==== TASK MATERIAL

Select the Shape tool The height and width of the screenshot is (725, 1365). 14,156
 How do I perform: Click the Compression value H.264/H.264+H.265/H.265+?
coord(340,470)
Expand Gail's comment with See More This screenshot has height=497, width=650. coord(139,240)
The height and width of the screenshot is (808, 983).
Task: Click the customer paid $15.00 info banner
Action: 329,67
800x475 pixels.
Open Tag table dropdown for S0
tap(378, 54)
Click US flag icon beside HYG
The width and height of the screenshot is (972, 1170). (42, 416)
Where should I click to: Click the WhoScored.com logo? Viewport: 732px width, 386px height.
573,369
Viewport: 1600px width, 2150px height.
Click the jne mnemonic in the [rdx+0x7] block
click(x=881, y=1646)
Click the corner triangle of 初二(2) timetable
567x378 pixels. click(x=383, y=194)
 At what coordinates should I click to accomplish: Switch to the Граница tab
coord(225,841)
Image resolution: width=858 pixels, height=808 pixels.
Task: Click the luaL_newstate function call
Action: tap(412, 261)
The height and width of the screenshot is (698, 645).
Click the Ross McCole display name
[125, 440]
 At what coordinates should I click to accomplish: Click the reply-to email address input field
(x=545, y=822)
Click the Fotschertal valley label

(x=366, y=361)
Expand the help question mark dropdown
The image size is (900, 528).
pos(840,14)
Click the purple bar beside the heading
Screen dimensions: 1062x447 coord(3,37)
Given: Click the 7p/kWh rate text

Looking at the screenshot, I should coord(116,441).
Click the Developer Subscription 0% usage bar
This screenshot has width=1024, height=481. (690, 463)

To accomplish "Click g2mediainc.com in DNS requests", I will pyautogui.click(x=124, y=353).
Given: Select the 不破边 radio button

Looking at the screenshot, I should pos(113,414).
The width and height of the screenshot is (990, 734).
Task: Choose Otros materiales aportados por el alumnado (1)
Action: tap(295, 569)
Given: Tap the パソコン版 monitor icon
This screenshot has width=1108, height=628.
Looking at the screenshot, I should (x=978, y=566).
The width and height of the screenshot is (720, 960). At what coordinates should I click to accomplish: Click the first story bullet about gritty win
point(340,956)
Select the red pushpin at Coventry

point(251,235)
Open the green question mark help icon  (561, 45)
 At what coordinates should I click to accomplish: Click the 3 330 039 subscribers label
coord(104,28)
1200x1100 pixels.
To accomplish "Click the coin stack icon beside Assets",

========

Retype all the data exactly, line for line.

ANSWER SPACE:
Select the Shape tool The height and width of the screenshot is (725, 1365). 14,156
 How do I perform: Click the Compression value H.264/H.264+H.265/H.265+?
coord(340,470)
Expand Gail's comment with See More This screenshot has height=497, width=650. coord(139,240)
The height and width of the screenshot is (808, 983).
Task: Click the customer paid $15.00 info banner
Action: 329,67
800x475 pixels.
Open Tag table dropdown for S0
tap(378, 54)
Click US flag icon beside HYG
The width and height of the screenshot is (972, 1170). (42, 416)
Where should I click to: Click the WhoScored.com logo? Viewport: 732px width, 386px height.
573,369
Viewport: 1600px width, 2150px height.
Click the jne mnemonic in the [rdx+0x7] block
click(x=881, y=1646)
Click the corner triangle of 初二(2) timetable
567x378 pixels. click(x=383, y=194)
 At what coordinates should I click to accomplish: Switch to the Граница tab
coord(225,841)
Image resolution: width=858 pixels, height=808 pixels.
Task: Click the luaL_newstate function call
Action: tap(412, 261)
The height and width of the screenshot is (698, 645).
Click the Ross McCole display name
[125, 440]
 At what coordinates should I click to accomplish: Click the reply-to email address input field
(x=545, y=822)
Click the Fotschertal valley label

(x=366, y=361)
Expand the help question mark dropdown
The image size is (900, 528).
pos(840,14)
Click the purple bar beside the heading
Screen dimensions: 1062x447 coord(3,37)
Given: Click the 7p/kWh rate text

Looking at the screenshot, I should coord(116,441).
Click the Developer Subscription 0% usage bar
This screenshot has width=1024, height=481. (690, 463)

To accomplish "Click g2mediainc.com in DNS requests", I will pyautogui.click(x=124, y=353).
Given: Select the 不破边 radio button

Looking at the screenshot, I should pos(113,414).
The width and height of the screenshot is (990, 734).
Task: Choose Otros materiales aportados por el alumnado (1)
Action: tap(295, 569)
Given: Tap the パソコン版 monitor icon
This screenshot has width=1108, height=628.
Looking at the screenshot, I should (x=978, y=566).
The width and height of the screenshot is (720, 960). At what coordinates should I click to accomplish: Click the first story bullet about gritty win
point(340,956)
Select the red pushpin at Coventry

point(251,235)
Open the green question mark help icon  (561, 45)
 At what coordinates should I click to accomplish: Click the 3 330 039 subscribers label
coord(104,28)
1200x1100 pixels.
To accomplish "Click the coin stack icon beside Assets",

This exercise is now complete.